Role of Fusobacterium nucleatum in the pathogenesis of oral squamous cell carcinoma: A systematic review of molecular mechanisms and signalling pathways

Abstract

Objectives

To evaluate the mechanisms and signalling pathways involved in the pathogenesis of oral squamous cell carcinoma (OSCC) that are promoted by Fusobacterium nucleatum infection across human participant, in vivo and in vitro studies.

Design

This systematic review was conducted in accordance with the PRISMA guidelines to address the question: What mechanisms and potential signalling pathways are implicated in the pathogenesis of OSCC facilitated by F. nucleatum infection, compared with non-infected controls? Searches were performed across three electronic databases: Scopus, Web of Science, and MEDLINE.

Results

Sixty-three studies met the inclusion criteria for the systematic review. Studies involving human participants revealed alterations in bacterial genes related to lipopolysaccharide (LPS) synthesis, bacterial mobility and flagellar assembly.
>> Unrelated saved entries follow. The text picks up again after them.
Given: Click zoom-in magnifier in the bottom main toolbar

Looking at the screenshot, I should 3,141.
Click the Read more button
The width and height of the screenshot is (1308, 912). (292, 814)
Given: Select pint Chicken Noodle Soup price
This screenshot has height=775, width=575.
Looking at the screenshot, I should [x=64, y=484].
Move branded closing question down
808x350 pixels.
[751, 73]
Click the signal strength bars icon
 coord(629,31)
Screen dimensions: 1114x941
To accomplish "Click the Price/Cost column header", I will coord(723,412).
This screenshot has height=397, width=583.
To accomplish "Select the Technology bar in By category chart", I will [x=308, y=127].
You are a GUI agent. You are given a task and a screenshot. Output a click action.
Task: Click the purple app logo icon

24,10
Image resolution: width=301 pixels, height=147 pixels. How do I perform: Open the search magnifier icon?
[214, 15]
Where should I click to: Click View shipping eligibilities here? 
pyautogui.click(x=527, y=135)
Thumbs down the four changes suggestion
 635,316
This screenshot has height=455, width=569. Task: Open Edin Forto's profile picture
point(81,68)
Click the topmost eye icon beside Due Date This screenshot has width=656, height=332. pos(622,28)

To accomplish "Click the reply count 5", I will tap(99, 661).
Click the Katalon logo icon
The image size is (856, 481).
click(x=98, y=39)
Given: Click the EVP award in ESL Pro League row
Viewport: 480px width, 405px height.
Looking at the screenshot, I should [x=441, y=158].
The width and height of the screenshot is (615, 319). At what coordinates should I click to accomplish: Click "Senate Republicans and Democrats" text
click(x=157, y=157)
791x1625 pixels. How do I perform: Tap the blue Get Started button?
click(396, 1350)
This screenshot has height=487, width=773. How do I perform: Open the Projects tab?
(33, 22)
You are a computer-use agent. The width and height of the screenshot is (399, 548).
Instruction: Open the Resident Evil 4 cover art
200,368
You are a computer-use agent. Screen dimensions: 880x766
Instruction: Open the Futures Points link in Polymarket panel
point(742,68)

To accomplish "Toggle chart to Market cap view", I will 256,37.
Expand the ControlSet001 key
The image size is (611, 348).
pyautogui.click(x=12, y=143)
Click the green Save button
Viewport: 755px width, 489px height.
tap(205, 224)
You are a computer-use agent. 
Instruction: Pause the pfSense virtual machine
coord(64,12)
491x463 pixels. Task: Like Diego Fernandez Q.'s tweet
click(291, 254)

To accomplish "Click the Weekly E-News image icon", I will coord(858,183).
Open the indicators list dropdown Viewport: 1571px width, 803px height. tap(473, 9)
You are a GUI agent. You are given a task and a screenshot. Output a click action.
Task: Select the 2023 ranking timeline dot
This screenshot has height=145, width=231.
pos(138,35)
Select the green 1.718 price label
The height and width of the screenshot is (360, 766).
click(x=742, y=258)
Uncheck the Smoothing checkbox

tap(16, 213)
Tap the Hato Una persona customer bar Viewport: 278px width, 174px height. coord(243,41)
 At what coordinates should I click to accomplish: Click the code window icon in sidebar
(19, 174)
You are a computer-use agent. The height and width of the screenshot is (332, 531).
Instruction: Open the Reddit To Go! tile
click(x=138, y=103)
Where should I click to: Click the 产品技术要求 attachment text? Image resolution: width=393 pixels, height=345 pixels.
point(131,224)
Additionally, alteration in host genes including DNA repair, tumour protein P53 (TP53), toll-like receptors and proinflammatory genes such as interleukin (IL)1β, IL8, and IL6 were reported. In vivo studies reported upregulation of cyclin D1 and IL6 following F. nucleatum infection. In vitro studies demonstrated changes in epithelial-mesenchymal transition markers such as E-cadherin, N-cadherin, vimentin, and zinc finger E-box binding homeobox (ZEB)1/2, along with increased expression of inflammatory markers, including IL-8 and IL-6 following F. nucleatum infection.

Conclusion

The findings from this systematic review highlight a significant molecular response to F. nucleatum infection in oral cancer. The results underscore the complex interaction between F. nucleatum and host molecular pathways, offering valuable insights into how this bacterium may contribute to oral cancer development and progression.